▶ AUSGANGSTEXT:
-.-.-
Über Rohstoffe und De-Globalisierung:

Shenzhen, Hafen von Yantian

(Bild: zhangyang13576997233 / Shutterstock.com)

Die vergangenen Monate haben schmerzlich gezeigt, dass die Abhängigkeit von Ressourcen einen hohen Preis hat. Doch lässt sich das Rad noch zurückdrehen? Werfen wir also einen Blick auf die Versorgungslage. Wie weit sich Europa mit strategisch wichtigen Rohstoffen selbst versorgen könnte und was das für die Industrie bedeutet, wollen wir mit einer Rohstoff-Artikelserie erkunden.
-.-.-
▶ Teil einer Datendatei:

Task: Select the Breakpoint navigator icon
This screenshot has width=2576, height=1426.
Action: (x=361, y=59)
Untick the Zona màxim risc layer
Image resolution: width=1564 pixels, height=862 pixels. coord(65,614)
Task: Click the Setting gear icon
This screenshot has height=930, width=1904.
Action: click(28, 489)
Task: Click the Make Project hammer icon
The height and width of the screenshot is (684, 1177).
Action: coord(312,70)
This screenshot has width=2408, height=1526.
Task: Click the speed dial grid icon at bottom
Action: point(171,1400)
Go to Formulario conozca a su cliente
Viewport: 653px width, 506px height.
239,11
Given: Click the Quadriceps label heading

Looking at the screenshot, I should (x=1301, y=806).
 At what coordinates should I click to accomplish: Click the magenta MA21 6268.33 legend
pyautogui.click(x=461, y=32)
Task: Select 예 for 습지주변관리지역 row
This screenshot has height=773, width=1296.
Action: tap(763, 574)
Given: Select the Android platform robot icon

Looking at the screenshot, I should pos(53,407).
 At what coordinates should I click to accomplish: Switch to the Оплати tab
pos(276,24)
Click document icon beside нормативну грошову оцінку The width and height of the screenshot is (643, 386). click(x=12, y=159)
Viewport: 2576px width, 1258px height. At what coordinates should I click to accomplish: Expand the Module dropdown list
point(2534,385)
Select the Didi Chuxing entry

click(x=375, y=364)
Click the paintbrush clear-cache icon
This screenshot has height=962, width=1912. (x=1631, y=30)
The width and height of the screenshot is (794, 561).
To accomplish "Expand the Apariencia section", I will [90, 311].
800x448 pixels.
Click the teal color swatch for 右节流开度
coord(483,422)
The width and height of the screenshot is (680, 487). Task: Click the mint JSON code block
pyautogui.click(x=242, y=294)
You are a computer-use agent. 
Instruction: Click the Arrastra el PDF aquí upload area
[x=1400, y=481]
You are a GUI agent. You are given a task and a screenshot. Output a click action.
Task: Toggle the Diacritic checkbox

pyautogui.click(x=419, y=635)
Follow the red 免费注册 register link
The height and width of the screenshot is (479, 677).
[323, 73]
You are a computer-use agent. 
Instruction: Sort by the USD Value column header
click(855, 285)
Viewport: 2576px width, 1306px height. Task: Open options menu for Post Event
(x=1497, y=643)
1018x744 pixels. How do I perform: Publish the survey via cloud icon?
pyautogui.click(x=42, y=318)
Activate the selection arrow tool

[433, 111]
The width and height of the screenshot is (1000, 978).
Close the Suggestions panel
-.-.-
▶ AUFGABE 1:
Beantworten Sie anhand des Textes über Rohstoffe und De-Globalisierung folgende Fragen:
(a) Welcher Ort wird in der Bildunterschrift genannt?
(b) Was haben die vergangenen Monate schmerzlich gezeigt?
(c) Welche zwei Fragen soll die Rohstoff-Artikelserie erkunden?
▶ AUFGABE 2:
Nennen Sie alle geografischen Namen, die im Text über Rohstoffe und De-Globalisierung vorkommen.
▶ AUFGABE 3:
Setzen Sie den Text über Rohstoffe und De-Globalisierung nach seinem letzten Satz fort.

▶ ERWARTETE ANTWORT 1:
(a) Shenzhen, Hafen von Yantian.
(b) Sie haben gezeigt, dass die Abhängigkeit von Ressourcen einen hohen Preis hat.
(c) Sie soll erkunden, wie weit sich Europa mit strategisch wichtigen Rohstoffen selbst versorgen könnte und was das für die Industrie bedeutet.

▶ ERWARTETE ANTWORT 2:
Shenzhen, Yantian, Europa

▶ ERWARTETE ANTWORT 3:
Seiner Beobachtung nach sei die Volksrepublik gerade dabei, einen "strategischen Zukunftsmarkt" zu kaufen. "Es wird trotz viel zu geringer Marge sehr viel investiert." Dazu komme: "In Europa müssen wir als europäisches Unternehmen, das in Europa produziert, Zölle für alle Komponenten zahlen, die wegen fehlender Lieferanten nicht aus der EU kommen. China hingegen darf komplett barrierefrei importieren. Das ist kein fairer Wettbewerb."

Wie kann Europa dieser gefährlichen Abhängigkeit entkommen? Die schlechte Nachricht: Die Lieferketten sind lang und kompliziert – und immer nur so stark wie ihr schwächstes Glied. Die gute: Sie haben bereits einige ziemlich starke Glieder.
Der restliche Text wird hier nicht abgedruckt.